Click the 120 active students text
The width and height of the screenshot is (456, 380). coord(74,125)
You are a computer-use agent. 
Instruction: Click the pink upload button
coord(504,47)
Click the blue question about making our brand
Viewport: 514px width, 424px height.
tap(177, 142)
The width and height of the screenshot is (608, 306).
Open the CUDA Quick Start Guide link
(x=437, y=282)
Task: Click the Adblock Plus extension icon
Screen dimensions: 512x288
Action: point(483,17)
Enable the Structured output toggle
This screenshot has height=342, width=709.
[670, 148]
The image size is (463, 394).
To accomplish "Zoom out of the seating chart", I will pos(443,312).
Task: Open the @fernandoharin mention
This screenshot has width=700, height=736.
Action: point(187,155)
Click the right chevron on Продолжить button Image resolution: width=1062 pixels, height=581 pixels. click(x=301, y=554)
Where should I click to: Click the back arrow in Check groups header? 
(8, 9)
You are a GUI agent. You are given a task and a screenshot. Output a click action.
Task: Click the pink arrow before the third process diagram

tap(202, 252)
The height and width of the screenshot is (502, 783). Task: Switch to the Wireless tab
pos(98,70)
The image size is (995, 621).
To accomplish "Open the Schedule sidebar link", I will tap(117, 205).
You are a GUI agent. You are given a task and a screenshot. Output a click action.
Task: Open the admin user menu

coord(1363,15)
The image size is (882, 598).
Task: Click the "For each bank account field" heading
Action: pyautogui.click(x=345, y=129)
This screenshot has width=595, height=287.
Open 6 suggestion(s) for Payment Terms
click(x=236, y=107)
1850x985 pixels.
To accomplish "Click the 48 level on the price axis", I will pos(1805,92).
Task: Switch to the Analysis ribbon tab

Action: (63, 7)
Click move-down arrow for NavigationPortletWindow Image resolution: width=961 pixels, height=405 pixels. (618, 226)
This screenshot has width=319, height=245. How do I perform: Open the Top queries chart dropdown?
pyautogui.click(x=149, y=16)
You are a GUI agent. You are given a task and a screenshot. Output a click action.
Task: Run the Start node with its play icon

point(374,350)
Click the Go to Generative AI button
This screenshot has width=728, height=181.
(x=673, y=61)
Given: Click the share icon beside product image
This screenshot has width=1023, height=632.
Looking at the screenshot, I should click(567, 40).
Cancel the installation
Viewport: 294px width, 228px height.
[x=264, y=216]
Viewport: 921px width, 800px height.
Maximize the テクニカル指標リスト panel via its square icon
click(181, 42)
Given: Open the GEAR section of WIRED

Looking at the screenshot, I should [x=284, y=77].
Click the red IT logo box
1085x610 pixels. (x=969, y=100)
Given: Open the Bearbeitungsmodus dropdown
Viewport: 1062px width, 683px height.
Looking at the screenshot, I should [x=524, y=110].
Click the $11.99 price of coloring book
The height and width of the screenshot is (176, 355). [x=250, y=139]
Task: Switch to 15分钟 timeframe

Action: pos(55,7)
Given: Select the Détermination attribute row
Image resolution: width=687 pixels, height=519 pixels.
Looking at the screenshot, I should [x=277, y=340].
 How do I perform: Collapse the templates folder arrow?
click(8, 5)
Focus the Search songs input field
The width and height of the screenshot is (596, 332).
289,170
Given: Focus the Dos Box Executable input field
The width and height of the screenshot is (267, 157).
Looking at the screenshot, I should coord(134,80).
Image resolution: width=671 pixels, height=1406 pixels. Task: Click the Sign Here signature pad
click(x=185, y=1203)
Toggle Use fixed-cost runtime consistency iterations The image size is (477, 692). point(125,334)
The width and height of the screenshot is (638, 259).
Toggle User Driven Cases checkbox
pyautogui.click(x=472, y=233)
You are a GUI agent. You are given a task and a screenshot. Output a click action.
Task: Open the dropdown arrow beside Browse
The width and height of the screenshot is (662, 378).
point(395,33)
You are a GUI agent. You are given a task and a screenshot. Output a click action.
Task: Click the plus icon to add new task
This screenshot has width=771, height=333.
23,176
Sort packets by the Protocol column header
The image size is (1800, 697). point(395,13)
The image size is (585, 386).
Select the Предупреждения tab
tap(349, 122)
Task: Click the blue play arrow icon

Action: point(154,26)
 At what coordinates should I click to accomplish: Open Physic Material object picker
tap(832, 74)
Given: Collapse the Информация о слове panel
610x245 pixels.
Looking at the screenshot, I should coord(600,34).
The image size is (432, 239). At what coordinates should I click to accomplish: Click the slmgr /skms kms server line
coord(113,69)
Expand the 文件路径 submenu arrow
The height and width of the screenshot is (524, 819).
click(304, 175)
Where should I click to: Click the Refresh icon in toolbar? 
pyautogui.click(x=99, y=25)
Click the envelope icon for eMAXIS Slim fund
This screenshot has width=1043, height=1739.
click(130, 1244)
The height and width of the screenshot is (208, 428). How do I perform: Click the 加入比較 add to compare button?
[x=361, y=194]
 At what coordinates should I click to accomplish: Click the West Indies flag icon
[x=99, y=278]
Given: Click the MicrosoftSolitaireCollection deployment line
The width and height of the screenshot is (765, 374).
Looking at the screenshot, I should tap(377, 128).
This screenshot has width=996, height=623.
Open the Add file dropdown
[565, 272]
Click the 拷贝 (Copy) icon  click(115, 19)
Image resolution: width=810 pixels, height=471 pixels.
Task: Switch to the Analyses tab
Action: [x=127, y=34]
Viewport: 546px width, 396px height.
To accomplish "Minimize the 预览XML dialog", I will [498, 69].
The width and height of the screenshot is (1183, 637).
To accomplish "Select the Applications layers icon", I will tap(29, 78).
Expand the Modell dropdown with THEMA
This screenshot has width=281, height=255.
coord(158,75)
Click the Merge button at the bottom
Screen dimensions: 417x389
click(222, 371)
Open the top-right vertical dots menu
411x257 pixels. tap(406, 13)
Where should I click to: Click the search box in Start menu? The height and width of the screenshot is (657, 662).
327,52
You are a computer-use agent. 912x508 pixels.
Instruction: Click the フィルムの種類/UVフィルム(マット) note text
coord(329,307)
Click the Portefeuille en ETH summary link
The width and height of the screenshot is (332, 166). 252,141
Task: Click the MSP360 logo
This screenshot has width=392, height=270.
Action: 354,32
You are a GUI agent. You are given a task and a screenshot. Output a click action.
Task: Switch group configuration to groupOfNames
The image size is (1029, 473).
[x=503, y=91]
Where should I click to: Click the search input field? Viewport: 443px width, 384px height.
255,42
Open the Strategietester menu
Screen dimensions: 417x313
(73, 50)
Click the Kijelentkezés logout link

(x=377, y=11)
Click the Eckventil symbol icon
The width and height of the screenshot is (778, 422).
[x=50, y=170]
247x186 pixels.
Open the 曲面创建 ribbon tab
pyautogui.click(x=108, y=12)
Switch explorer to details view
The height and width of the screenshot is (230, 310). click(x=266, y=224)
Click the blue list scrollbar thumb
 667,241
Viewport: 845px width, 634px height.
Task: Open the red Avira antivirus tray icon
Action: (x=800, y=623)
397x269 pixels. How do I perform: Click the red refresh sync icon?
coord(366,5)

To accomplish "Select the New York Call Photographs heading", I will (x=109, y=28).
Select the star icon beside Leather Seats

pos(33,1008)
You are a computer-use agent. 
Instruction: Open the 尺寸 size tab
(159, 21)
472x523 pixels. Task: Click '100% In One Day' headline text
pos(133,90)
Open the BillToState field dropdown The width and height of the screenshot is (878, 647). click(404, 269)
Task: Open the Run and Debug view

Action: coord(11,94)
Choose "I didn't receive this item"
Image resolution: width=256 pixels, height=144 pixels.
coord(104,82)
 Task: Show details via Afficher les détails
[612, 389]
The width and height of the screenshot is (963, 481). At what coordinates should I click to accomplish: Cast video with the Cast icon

_Activity_: What lines of the material above include "will"? Copy each one.

_Completed task_:
To accomplish "Zoom out of the seating chart", I will pos(443,312).
To accomplish "Open the Schedule sidebar link", I will tap(117, 205).
To accomplish "Click the 48 level on the price axis", I will pos(1805,92).
To accomplish "Minimize the 预览XML dialog", I will [498, 69].
To accomplish "Select the Applications layers icon", I will tap(29, 78).
To accomplish "Select the New York Call Photographs heading", I will (x=109, y=28).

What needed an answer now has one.